- [BRIEF]
Update the stretch of the Jetpack Compose text below from "The same happens" through "composable inside another." by replacing "EditText" with "AutoCompleteTextView", and write out the revised stretch.

- [QUOTED TEXT]
Jetpack Compose, as its name suggests, makes use of the Composite pattern and declarative programming. So, before checking how it works, let’s explain some concepts.
Concepts
Before talking about composables, we need to know some useful concepts. So, I encourage you to read more about the following topics:
- Composite pattern
- Imperative programming
- Declarative programming
- Key differences between Imperative and Declarative programming
Android UI systems comparison
XML UI system
The XML UI system is based on inheritance.
All views inherit from View and all its child views, like a TextView, inherit all the View’s “knowledge”, for example, paint the background. You can think of a TextView as a better version of a View because it adds new functionality.
The same happens with EditText. It inherits from TextView. The “problem” here is that you can only get the knowledge from one specific parent.
Note that an EditText is a TextView and a TextView is a View.
Compose UI system
The Compose UI system is based on composition.
A composable can be considered as a View but the relationship is not parent-child like in inheritance. Here we have a composable that can have as many composable references as needed. Each composable can be thought of as a task. If you need a more specialized task, you can nest another composable inside another.
Note that Composable has another composable that has another composable and so on.
XML vs Compose code comparison
Let’s see some code.
Just to compare XML vs Compose let’s build a very simple layout:
XML Version
<?xml version="1.0" encoding="utf-8"?>
<ScrollView xmlns: android= "http://schemas.android.com/apk/res/android"
android:layout_width="match_parent"
android:layout_height="match_parent">
<LinearLayout
android:layout_width="match_parent"
android:layout_height="wrap_content"
android:gravity="center"
android:orientation="vertical">
<TextView
android:id="@+id/header"
style="@style/TextAppearance.MaterialComponents.Headline2"

- [DATASET CONTENT]
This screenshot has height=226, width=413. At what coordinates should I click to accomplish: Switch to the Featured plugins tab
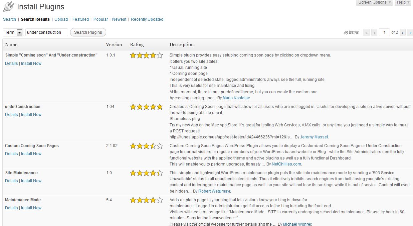[x=80, y=19]
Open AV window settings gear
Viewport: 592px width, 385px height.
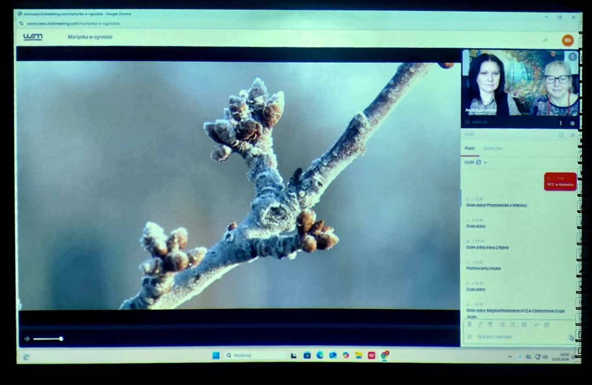[572, 123]
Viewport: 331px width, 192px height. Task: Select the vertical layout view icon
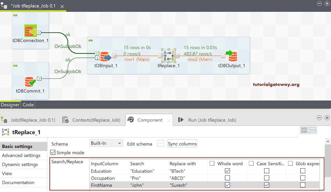[x=313, y=130]
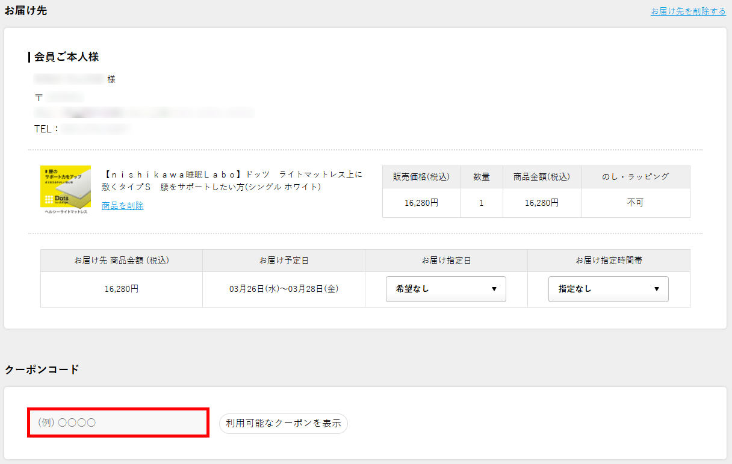Viewport: 732px width, 464px height.
Task: Focus the coupon code input field
Action: (119, 422)
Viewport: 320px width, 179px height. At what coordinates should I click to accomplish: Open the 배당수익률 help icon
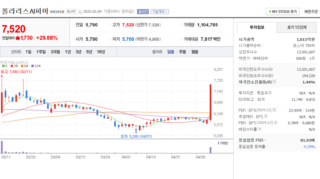[x=259, y=129]
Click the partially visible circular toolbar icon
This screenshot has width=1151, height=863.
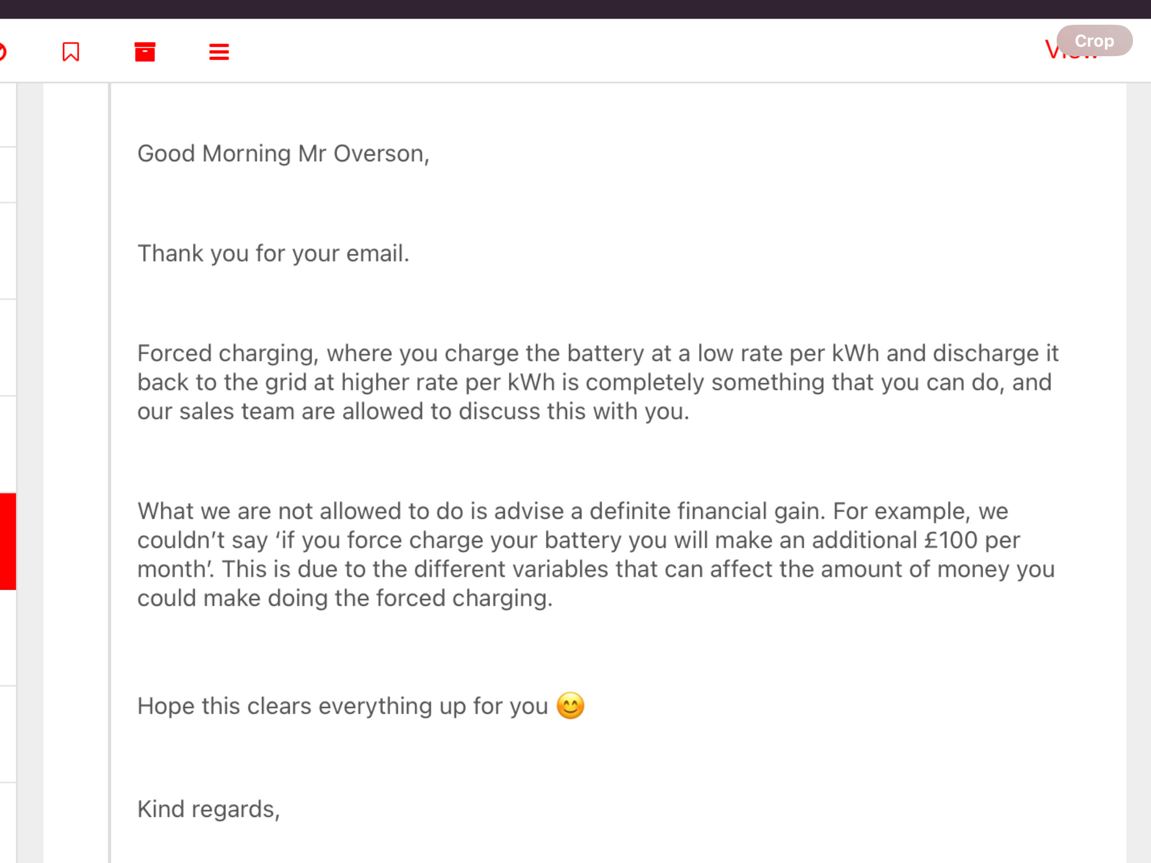[2, 52]
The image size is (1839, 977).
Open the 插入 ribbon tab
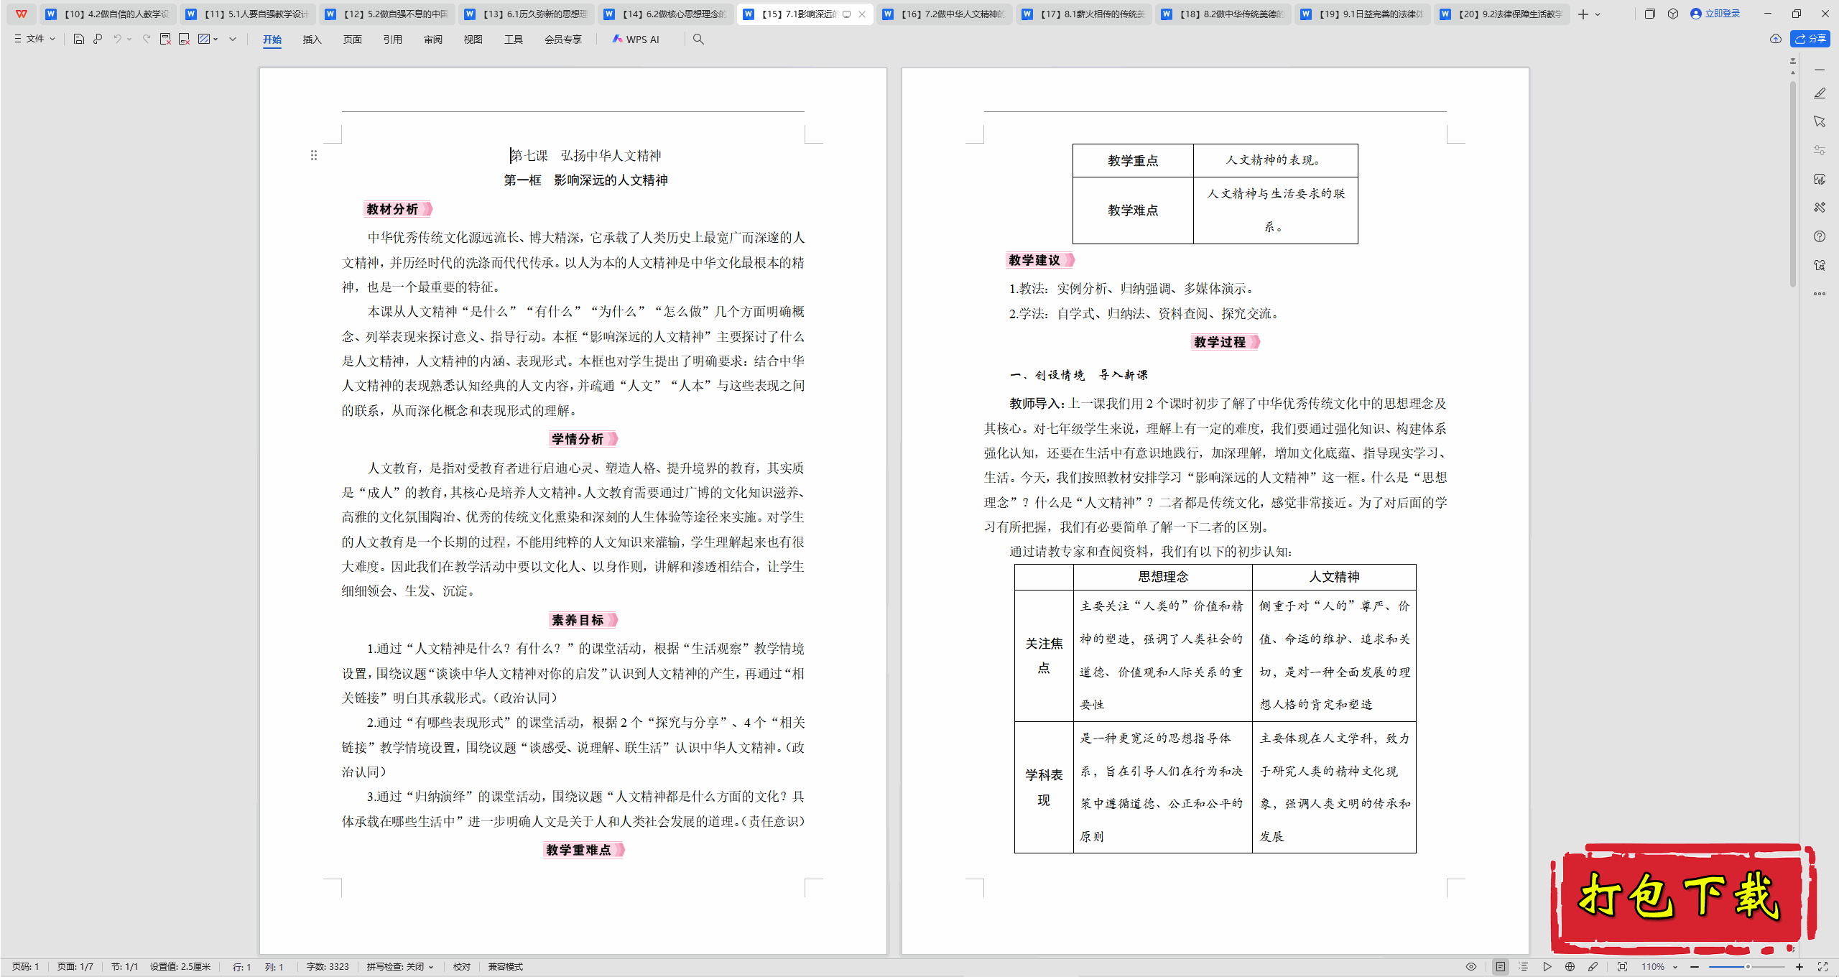(312, 40)
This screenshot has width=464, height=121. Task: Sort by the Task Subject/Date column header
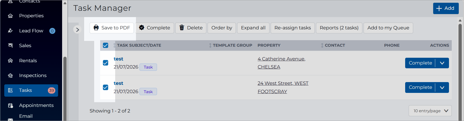click(x=139, y=45)
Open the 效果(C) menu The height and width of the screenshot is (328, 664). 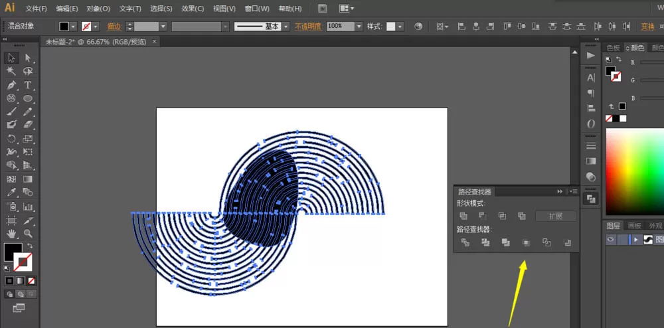coord(193,9)
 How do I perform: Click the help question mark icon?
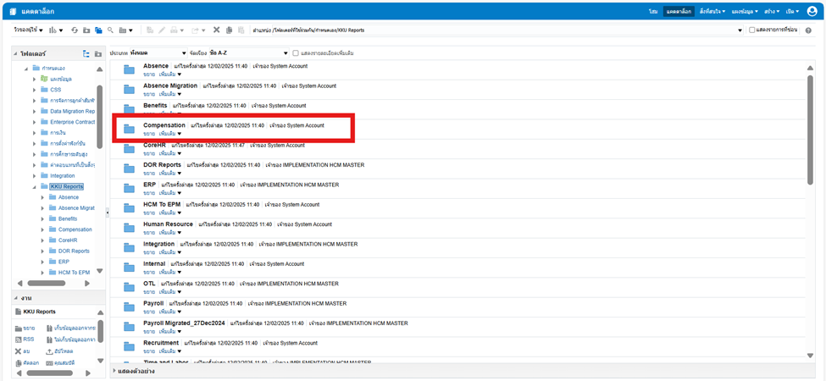pyautogui.click(x=808, y=30)
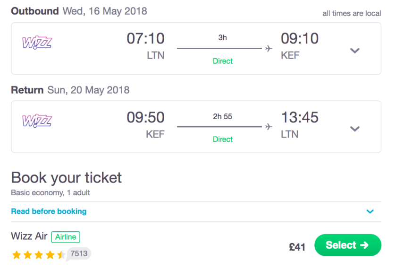Click the Basic economy, 1 adult text
396x270 pixels.
tap(51, 193)
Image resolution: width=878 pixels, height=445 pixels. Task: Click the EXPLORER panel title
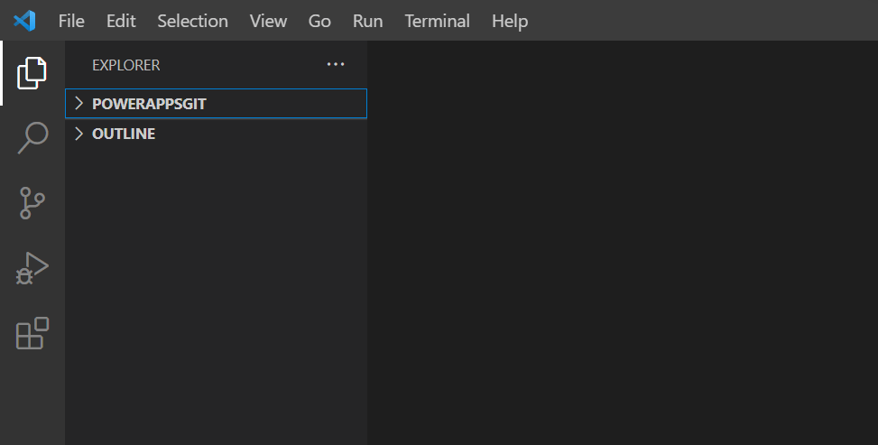125,65
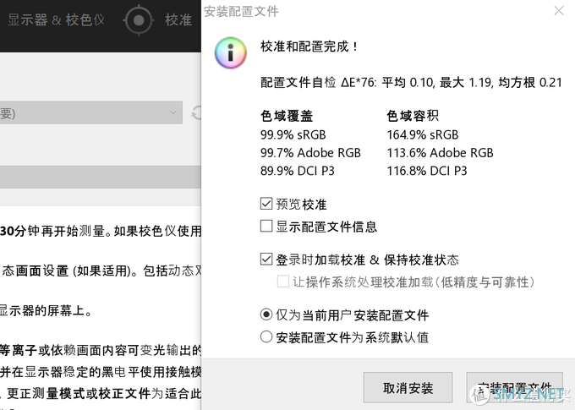Image resolution: width=575 pixels, height=410 pixels.
Task: Click the refresh icon beside the dropdown
Action: 196,112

- [SOLUTION TO THE EXERCISE]
The same happens with AutoCompleteTextView. It inherits from TextView. The “problem” here is that you can only get the knowledge from one specific parent.
Note that an AutoCompleteTextView is a TextView and a TextView is a View.
Compose UI system
The Compose UI system is based on composition.
A composable can be considered as a View but the relationship is not parent-child like in inheritance. Here we have a composable that can have as many composable references as needed. Each composable can be thought of as a task. If you need a more specialized task, you can nest another composable inside another.